-
PhD Thesis Defense - Sarik Ghazarian
Wed, Aug 23, 2023 @ 04:00 PM - 06:00 PM
Thomas Lord Department of Computer Science
University Calendar
PhD Thesis Defense - Sarik Ghazarian
Committee Members:Aram Galstyan, Nanyun Peng, Kallirroi Georgila, Gaurav Sukhatme, Morteza Dehghani
Title: Automatic Evaluation of Open Domain Dialogue Systems
Abstract: With the rapid development of open domain dialogue systems in recent years, it is imperative to have precise evaluation metrics that correctly assess the quality of these systems. To this end, many researchers resort primarily to human evaluation which is time consuming, expensive and it does not facilitate the model comparisons across research papers. Therefore, the existence of accurate automatic evaluation metrics that can accelerate the development cycle by assisting the process of architecture search and hyperparameter tuning is necessary.
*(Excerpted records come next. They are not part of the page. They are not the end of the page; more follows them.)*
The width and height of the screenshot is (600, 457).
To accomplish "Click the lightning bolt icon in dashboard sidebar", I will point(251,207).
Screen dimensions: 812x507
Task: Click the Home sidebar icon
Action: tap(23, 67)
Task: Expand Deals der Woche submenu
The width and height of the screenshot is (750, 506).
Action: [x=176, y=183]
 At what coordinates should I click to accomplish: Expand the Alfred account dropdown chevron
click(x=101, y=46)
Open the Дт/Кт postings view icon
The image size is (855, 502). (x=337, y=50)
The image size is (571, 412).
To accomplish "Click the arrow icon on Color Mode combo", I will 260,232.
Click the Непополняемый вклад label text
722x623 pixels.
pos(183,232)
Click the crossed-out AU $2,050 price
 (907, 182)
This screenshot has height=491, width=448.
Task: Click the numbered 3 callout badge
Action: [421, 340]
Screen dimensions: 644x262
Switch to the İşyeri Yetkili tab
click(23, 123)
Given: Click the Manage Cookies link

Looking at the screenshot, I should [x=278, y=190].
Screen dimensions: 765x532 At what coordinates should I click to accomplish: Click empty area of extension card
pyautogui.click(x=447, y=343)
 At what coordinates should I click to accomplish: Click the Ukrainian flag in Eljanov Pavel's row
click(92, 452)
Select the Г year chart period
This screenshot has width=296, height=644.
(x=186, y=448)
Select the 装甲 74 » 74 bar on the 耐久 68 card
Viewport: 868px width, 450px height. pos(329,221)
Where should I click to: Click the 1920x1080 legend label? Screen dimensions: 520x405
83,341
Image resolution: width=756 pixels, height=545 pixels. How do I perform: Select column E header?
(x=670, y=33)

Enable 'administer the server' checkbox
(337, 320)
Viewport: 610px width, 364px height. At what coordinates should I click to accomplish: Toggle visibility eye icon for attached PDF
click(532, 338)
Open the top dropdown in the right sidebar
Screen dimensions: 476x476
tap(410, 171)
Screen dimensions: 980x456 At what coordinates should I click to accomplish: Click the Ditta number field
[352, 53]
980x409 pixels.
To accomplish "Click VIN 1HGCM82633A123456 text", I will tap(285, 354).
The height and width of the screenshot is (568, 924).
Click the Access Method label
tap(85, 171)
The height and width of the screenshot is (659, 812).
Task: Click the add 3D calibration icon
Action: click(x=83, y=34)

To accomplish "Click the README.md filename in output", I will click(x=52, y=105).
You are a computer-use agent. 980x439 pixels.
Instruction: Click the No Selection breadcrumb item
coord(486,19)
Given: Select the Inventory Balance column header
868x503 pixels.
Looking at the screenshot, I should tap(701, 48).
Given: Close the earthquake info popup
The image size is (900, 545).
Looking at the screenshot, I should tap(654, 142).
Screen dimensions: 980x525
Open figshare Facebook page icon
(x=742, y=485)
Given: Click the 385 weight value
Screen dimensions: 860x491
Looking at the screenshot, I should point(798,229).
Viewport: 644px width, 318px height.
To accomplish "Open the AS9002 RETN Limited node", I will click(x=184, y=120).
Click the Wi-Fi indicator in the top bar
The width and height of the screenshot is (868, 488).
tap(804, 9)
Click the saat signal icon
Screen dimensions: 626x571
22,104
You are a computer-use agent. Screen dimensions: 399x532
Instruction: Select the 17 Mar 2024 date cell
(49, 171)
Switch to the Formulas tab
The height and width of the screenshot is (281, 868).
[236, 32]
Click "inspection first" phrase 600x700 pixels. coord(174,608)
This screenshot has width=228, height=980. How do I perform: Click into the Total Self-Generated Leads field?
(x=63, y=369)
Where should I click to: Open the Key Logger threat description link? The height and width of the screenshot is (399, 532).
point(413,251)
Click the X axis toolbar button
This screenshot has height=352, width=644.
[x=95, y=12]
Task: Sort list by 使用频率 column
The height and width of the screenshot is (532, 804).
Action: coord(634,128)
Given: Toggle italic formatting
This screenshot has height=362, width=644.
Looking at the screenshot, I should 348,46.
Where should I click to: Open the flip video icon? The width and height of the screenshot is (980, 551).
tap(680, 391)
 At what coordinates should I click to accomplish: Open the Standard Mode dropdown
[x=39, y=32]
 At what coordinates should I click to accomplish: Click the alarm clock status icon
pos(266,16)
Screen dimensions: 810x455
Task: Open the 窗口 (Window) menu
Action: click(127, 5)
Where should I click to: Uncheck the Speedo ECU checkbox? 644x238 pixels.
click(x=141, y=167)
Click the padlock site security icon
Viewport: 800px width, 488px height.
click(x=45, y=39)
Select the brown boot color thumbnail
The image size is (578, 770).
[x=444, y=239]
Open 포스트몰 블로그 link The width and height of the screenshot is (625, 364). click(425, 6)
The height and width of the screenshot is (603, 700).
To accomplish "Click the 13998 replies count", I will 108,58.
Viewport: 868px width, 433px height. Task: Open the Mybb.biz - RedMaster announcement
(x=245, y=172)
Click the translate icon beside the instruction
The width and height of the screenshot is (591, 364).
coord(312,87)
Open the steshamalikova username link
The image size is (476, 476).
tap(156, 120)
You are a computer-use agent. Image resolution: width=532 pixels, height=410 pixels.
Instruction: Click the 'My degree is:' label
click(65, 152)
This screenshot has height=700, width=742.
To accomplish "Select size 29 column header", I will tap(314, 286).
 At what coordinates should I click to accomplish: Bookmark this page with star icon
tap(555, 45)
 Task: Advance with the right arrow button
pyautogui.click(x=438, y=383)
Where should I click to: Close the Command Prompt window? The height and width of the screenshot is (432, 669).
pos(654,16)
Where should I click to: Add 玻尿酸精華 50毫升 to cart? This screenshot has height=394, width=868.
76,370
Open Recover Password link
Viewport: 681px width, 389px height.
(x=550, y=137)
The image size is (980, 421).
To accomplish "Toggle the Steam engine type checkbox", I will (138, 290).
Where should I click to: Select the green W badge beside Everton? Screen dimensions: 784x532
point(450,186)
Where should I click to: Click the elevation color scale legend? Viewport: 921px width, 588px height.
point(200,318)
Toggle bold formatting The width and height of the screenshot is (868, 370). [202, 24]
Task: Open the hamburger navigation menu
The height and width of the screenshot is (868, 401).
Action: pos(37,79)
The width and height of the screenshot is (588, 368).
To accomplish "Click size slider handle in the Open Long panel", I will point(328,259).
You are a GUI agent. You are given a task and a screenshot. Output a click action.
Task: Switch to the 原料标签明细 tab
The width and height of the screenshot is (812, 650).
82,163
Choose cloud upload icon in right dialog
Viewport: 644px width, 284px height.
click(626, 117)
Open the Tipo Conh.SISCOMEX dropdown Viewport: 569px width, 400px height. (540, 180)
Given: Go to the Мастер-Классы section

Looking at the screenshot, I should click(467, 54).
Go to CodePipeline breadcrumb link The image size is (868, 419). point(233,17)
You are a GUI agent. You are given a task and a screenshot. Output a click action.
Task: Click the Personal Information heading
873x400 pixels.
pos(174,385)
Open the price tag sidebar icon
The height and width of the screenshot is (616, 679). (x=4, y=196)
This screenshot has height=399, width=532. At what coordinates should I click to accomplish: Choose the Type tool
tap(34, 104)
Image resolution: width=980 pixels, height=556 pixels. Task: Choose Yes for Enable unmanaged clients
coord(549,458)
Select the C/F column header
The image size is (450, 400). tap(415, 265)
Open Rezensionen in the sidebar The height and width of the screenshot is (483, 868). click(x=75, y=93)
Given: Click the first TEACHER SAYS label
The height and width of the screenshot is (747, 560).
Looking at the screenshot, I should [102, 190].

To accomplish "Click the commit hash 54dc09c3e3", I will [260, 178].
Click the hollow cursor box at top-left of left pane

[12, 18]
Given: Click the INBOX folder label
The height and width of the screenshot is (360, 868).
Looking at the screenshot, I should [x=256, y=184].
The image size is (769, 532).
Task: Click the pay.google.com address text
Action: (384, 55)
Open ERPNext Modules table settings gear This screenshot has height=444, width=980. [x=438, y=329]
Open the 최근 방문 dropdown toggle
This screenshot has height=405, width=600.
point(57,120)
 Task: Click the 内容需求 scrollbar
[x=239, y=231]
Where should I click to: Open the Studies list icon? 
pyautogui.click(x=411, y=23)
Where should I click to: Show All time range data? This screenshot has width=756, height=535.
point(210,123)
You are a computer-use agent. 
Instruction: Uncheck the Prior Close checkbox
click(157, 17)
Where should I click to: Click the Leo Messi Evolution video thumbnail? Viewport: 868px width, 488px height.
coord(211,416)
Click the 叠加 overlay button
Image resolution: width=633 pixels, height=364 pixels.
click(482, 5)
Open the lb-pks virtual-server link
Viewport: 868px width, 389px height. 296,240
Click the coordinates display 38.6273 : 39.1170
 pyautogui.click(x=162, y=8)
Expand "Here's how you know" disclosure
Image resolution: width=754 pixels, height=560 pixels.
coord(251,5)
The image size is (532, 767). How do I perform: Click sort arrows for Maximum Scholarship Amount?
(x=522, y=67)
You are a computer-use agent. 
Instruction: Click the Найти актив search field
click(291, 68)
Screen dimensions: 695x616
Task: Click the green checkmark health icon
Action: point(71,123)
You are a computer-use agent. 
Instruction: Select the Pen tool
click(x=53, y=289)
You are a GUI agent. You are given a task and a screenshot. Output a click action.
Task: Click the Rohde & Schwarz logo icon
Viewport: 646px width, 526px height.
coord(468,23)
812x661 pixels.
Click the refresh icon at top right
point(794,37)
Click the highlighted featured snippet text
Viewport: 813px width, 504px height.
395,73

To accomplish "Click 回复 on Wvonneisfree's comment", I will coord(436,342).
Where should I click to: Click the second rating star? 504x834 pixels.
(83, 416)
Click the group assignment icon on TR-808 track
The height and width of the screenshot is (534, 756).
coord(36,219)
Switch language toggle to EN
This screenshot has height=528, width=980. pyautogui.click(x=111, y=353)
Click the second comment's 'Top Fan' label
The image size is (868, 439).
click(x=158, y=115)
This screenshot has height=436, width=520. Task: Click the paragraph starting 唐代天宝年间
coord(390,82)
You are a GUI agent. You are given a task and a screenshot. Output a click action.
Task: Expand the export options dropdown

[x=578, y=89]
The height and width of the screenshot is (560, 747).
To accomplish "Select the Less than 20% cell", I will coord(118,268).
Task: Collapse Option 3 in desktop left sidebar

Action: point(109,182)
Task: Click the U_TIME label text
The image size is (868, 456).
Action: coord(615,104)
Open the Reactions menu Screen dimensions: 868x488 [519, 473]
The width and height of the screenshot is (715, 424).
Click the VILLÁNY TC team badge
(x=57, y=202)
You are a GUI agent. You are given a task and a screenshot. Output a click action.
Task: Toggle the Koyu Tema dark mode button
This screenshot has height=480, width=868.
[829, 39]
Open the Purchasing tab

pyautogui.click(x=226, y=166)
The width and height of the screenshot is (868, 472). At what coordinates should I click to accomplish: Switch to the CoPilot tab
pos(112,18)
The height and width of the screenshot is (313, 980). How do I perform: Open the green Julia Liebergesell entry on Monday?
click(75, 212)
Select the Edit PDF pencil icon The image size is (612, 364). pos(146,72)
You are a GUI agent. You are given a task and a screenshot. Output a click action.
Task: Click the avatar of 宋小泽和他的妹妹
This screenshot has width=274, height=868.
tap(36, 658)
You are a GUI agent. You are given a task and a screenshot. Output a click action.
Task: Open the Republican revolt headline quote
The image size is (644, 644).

Reference based metrics such because BLEU or ROUGE fail to correlate well with human judgment in open domain settings as there can be potentially many plausible generations that do not overlap significantly with the limited set of given references. This failure leads the research towards learning based evaluation metrics that are more sophisticated and reliable.
Automatic evaluation of open domain dialogue systems has a multifaceted nature with many fine grained quality aspects. This dissertation explores both turn level and conversation level facets of open-domain dialogue evaluation. We train models that automatically assess the relevance, engagement, coherence, and commonsense aspects of the responses generated by dialogue models. We formulate the evaluation as a classification task to identify the quality of the responses. To this end, we focus on training data and model architecture of these metrics as two main components that metrics quality strongly relies on them. We start with heuristic text level manipulations such as random swapping of utterances to create negative samples for training evaluation metrics. Then, we show that such manipulations are insufficient to appropriately reflect the issues that occur in interactions between advanced dialogue models and human. To tackle this issue, we move forward toward proposing advanced semantic level perturbations of human written responses to generate challenging negative responses that are more likely to be generated by state of the art dialogue models. Next, we complete our investigation on dialogue evaluation by concentrating on the model architecture of these metrics by incorporating knowledge from knowledge bases and leveraging prompt based generative models in a low resource setting. Finally, in addition to dialogue assessment, the main goal of automatic evaluation metrics, we leverage them as influential control factors to guide dialogue models and generate higher quality responses.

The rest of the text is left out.